Teachers accept 13% pay proposal
27 March 2019, 15:26 | Updated: 27 March 2019, 15:27
Teachers across Scotland have overwhelmingly accepted a 13% pay proposal with their campaign heralded a significant success.
Members of the country's largest teaching union, the Educational Institute of Scotland (EIS), voted to accept the Scottish Government's deal staggered over three years - bringing talk of further strike action to an end.
It offers a 3% rise backdated to last April, 7% from next month, and a further 3% from April 2020 with a total increase of 13.51%.
The proposal also includes additional commitments to tackle workload, support teacher professional development, and enhancing the leadership programme.
EIS general secretary Larry Flanagan said: "The EIS launched the Value Education, Value Teachers campaign in January last year, with the aim of securing a fair pay settlement for Scotland's teachers.
"The campaign has been a significant success and has now secured an improved proposal that will increase teachers' pay by at least 10% by this April, compared to current salary scales.
"Our members have given their overwhelming backing to this proposal, so the EIS will now move to formally conclude an agreement."
The ballot closed on Wednesday at noon with 98% of members voting in favour, with a 76% turnout.
Thousands of teachers marched through the streets of Glasgow last October as part of the campaign.

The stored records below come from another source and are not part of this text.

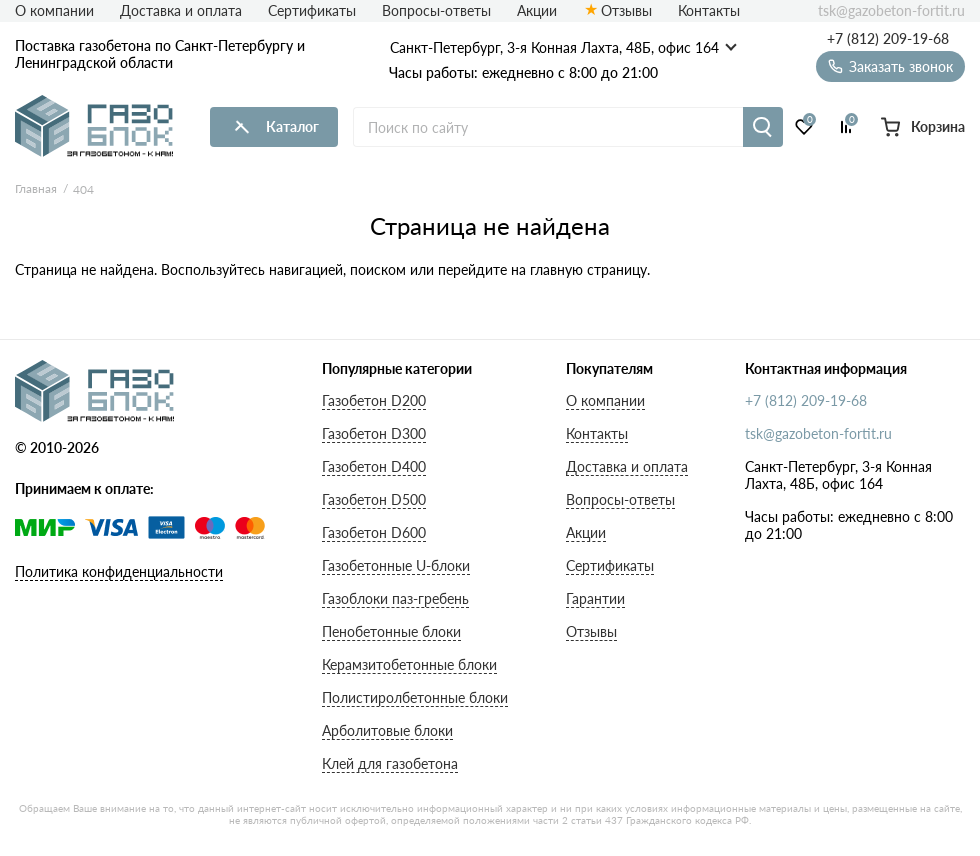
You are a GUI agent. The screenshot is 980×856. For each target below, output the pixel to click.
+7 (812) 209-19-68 (888, 39)
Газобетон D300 (374, 433)
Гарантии (595, 598)
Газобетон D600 (374, 532)
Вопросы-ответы (436, 10)
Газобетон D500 (374, 499)
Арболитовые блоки (387, 730)
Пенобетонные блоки (391, 631)
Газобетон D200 (374, 400)
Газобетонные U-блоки (396, 565)
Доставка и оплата (181, 10)
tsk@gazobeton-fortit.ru (891, 11)
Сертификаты (312, 10)
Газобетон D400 (374, 466)
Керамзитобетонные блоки (409, 664)
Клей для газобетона (390, 763)
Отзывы (626, 10)
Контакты (709, 10)
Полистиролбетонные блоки (415, 697)
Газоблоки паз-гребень (395, 598)
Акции (537, 10)
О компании (54, 10)
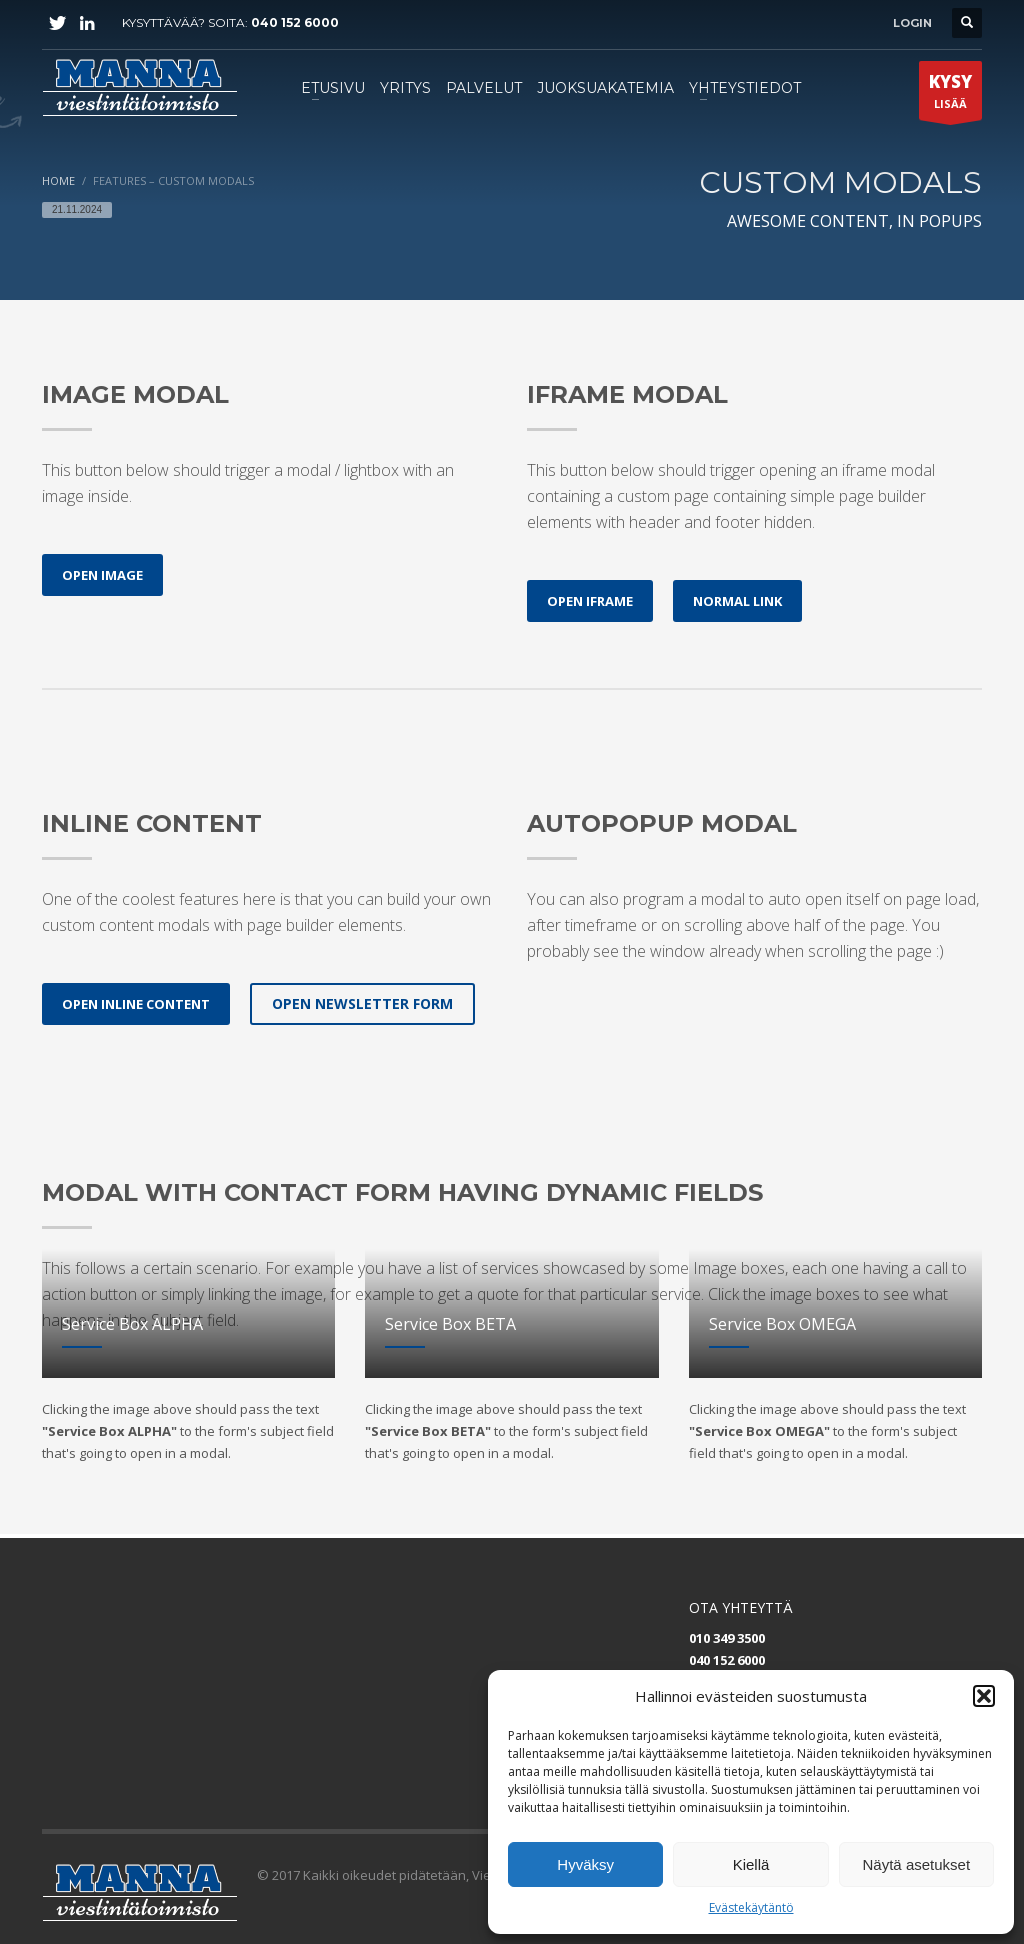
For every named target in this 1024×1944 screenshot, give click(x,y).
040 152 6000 (295, 22)
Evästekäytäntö (751, 1907)
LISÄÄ (950, 95)
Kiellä (751, 1864)
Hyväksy (585, 1864)
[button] (984, 1696)
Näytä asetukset (917, 1864)
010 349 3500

Mr Flanagan added: "The package is good news for Scotland's teaching professionals and for Scottish education, and it has been achieved by the unity and determination of EIS members across the country.
"This proposal, once formalised through the Scottish Negotiating Committee for Teachers, will ensure a period of welcome stability for Scottish education.
"The enhanced salaries on offer, together with the additional commitments contained in the proposal, will help to attract new teachers and to keep experienced teachers in our schools.
"All that remains is for Cosla, as the employers, to formally adopt the proposal at its Leaders' Meeting on Friday of this week and to then make an official offer through the SNCT."
Deputy First Minister John Swinney said: "This is a positive outcome and reflects the partnership approach we want to take with local government and the professional associations, providing certainty on pay, a shared agenda on addressing workload, additional support for learning and empowering schools.
"Only Cosla as employers can make a formal pay offer and leaders will decide this on Friday.
"The Scottish Government will support a revised offer which takes industrial action on pay off the table and sets our shared agenda for the next two years."
Scottish Greens education spokesman Ross Greer MSP said: "The improvements to this pay offer are a testament to how hard teachers and their unions have campaigned for a fair deal.
"We recognise the pressures (teachers) are under, particularly given the 3,000 colleagues and thousands of support staff they have lost at the same time as their workload has exploded."